With the CR scheduled to expire in less than 40 days and none of the 12 regular appropriations bills enacted, there are concerns about the threat of a government shutdown before Thanksgiving. Adding to the pressure, the House is scheduled to be in recess during the week of Oct. 17 and the Senate the week of Oct. 24.

Debate on the first package of bills is expected to take most of the week of Oct. 17. Reid and Mitch McConnell (R-Ky.) both said they have agreed to a process that will allow members to offer numerous amendments.

Closely monitoring situation

The NCC is closely monitoring the debate because when the House considered the agricultural appropriations bill earlier this year, there were proposed amendments to: (1) reduce annual payment limitations to $125,000 per legal entity and include marketing loan gains and LDPs, (2) reduce the Adjusted Gross Income (AGI) used to determine program eligibility to $250,000; (3) eliminate funding for the Market Access Program; and (4) prohibit the transfer of funds to Brazil, as agreed to by the U.S. and Brazilian governments as a way to head-off retaliation against U.S. exports as authorized in the Brazil WTO case. All failed except the amendment to terminate the transfer of funds to Brazil.

Given current price levels, a reduction in limitations that also re-establishes the limit on marketing loan gains or reducing the AGI eligibility test might not seem as critical as in the past but a significant amount of cotton is processed through the loan and the AGI test is used to determine eligibility for loans and for direct payments.

Thus, a change in the AGI test could seriously disrupt marketing practices and financing.

If an amendment to terminate the transfer of funds to Brazil is approved by the Senate, it will be difficult to keep out of the final bill because the House already has approved the same amendment.

If the prohibition is enacted, the United States would be in violation of the U.S.-BrazilFramework Agreement and Brazil could immediately retaliate by applying prohibitively high tariffs to a wide variety of U.S. products.
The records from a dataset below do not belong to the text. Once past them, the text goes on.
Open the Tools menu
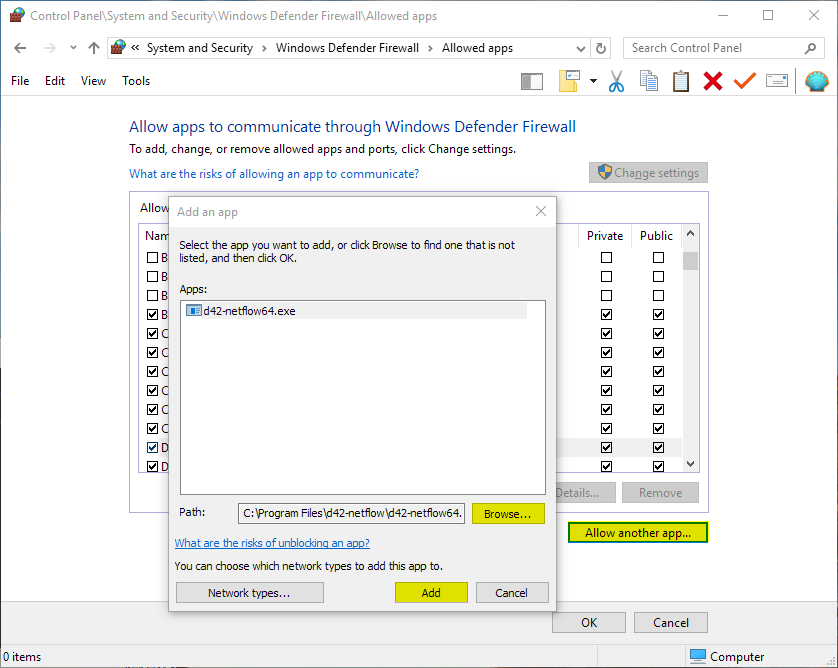pos(135,81)
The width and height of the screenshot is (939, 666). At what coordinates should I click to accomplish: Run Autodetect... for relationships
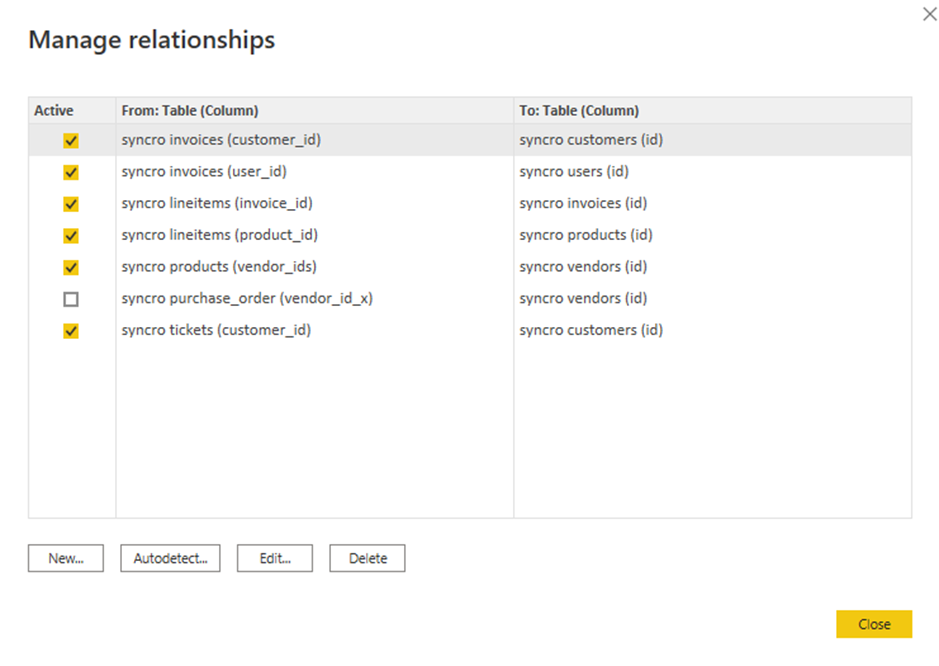170,558
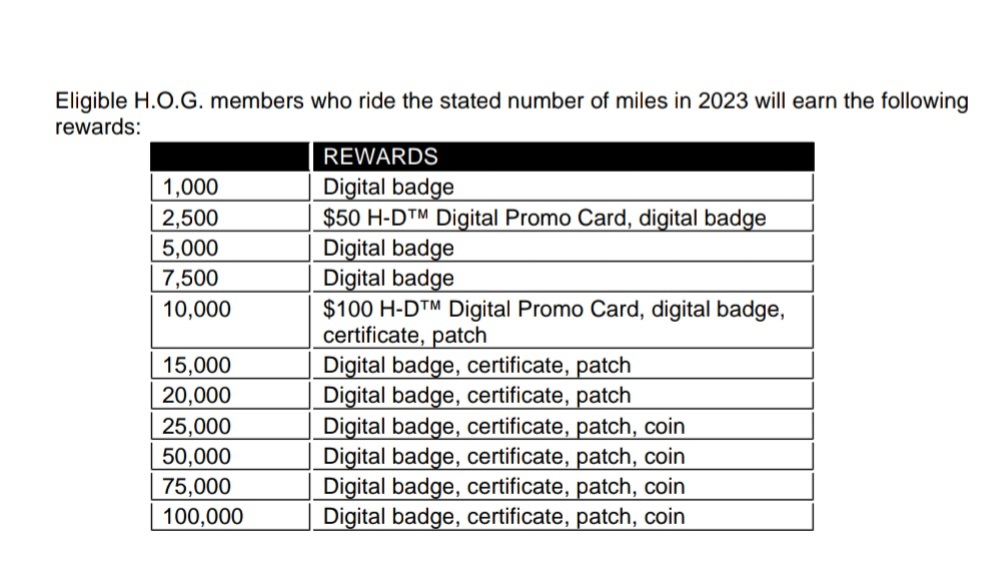The height and width of the screenshot is (578, 993).
Task: Click the empty black header cell above the miles column
Action: pos(230,156)
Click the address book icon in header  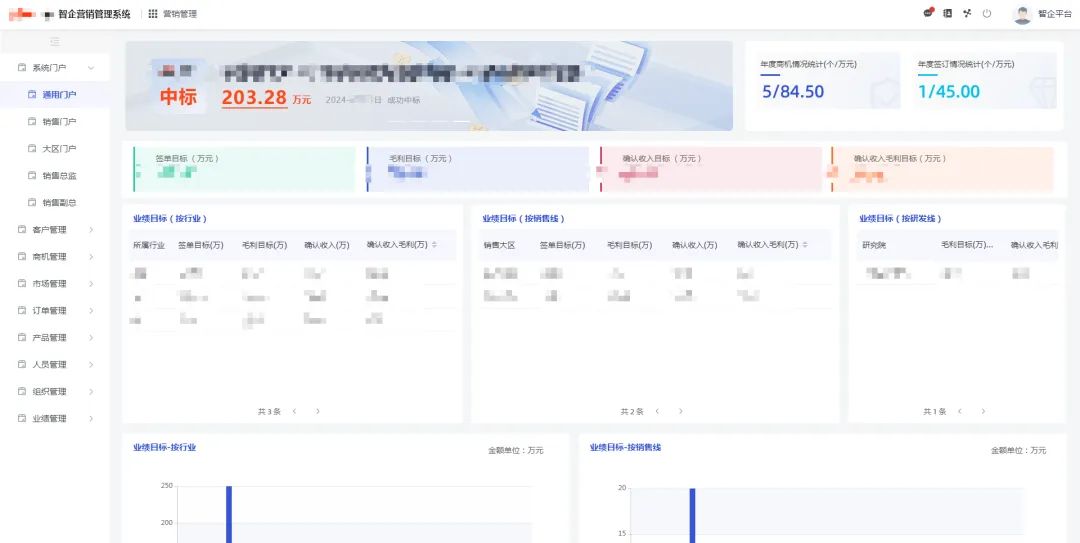pos(947,13)
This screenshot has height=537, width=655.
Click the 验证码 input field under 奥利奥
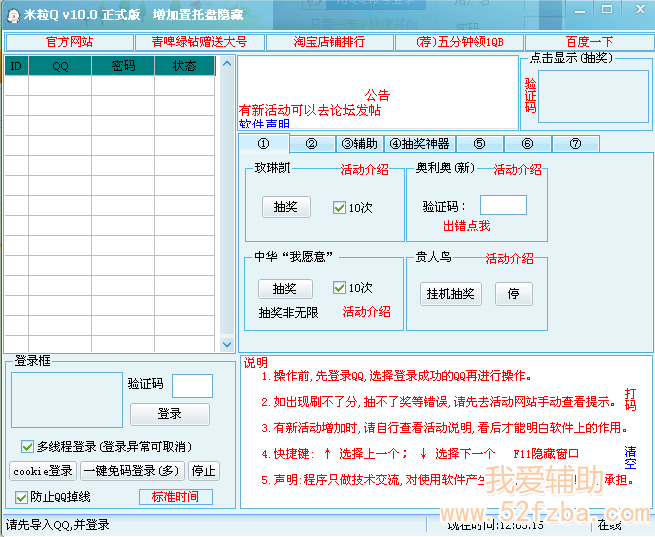pos(503,205)
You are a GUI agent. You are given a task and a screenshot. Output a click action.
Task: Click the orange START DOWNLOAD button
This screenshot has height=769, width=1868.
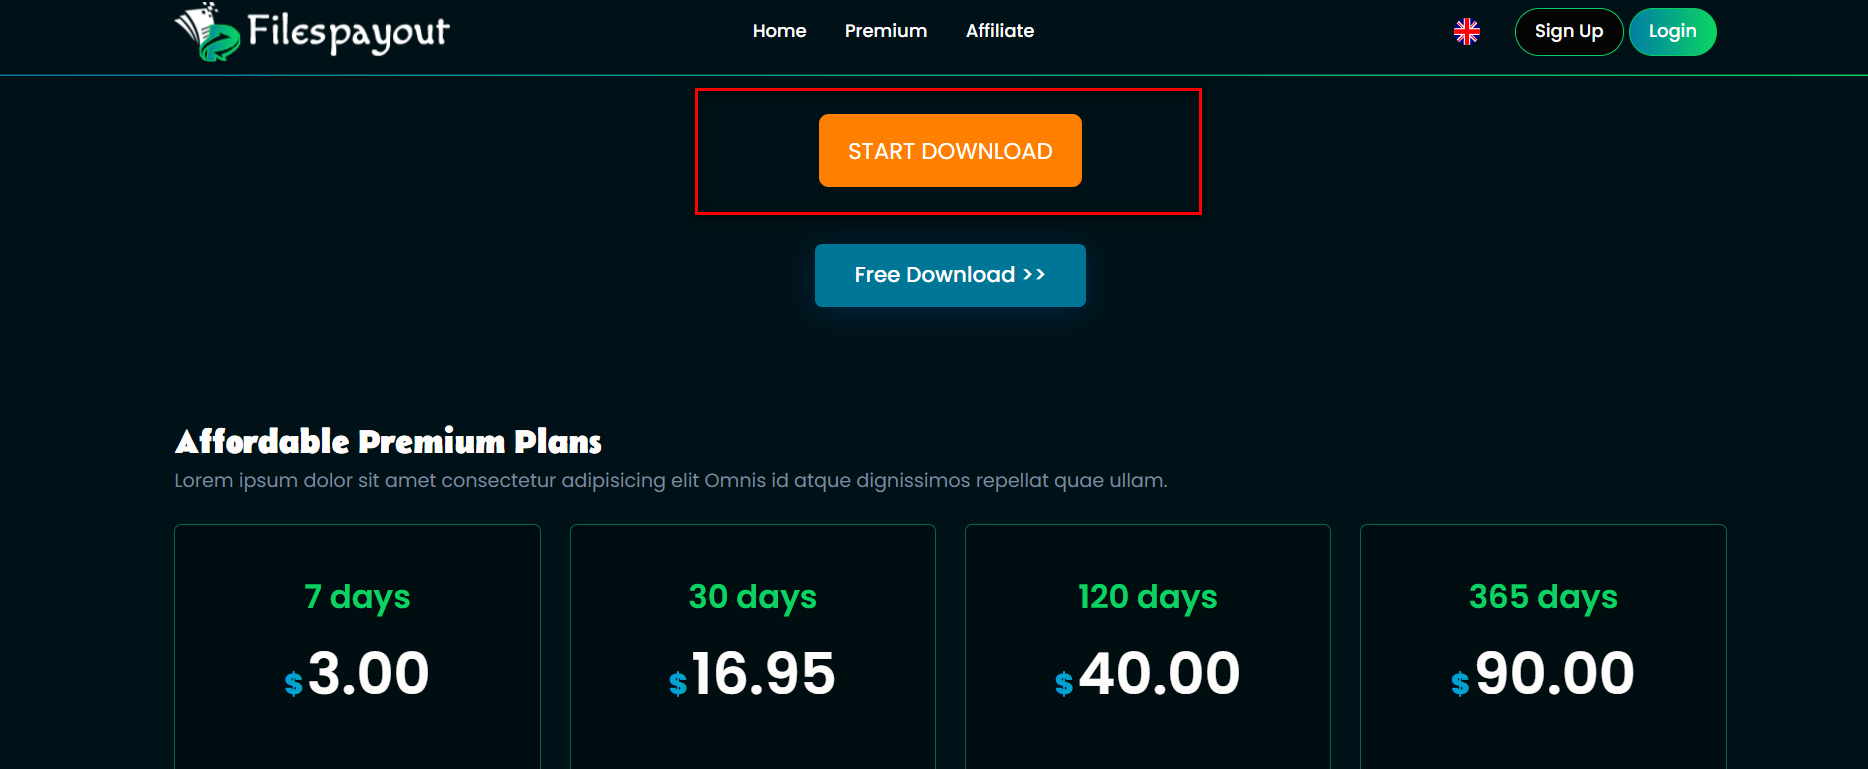(x=949, y=151)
That would re-activate the Chamber of Commerce, National Association of Manufacturers, the pharmaceutical industry and others who would insist on a modification of the cotton program to resolve the Brazil case.

During the Senate committee mark-up, none of the above listed amendments were offered and the NCC is not aware of any Senators circulating similar amendments at this time.

However, the announcement to schedule floor action was only recently announced so amendments could emerge prior to or even during floor consideration, which will last several days.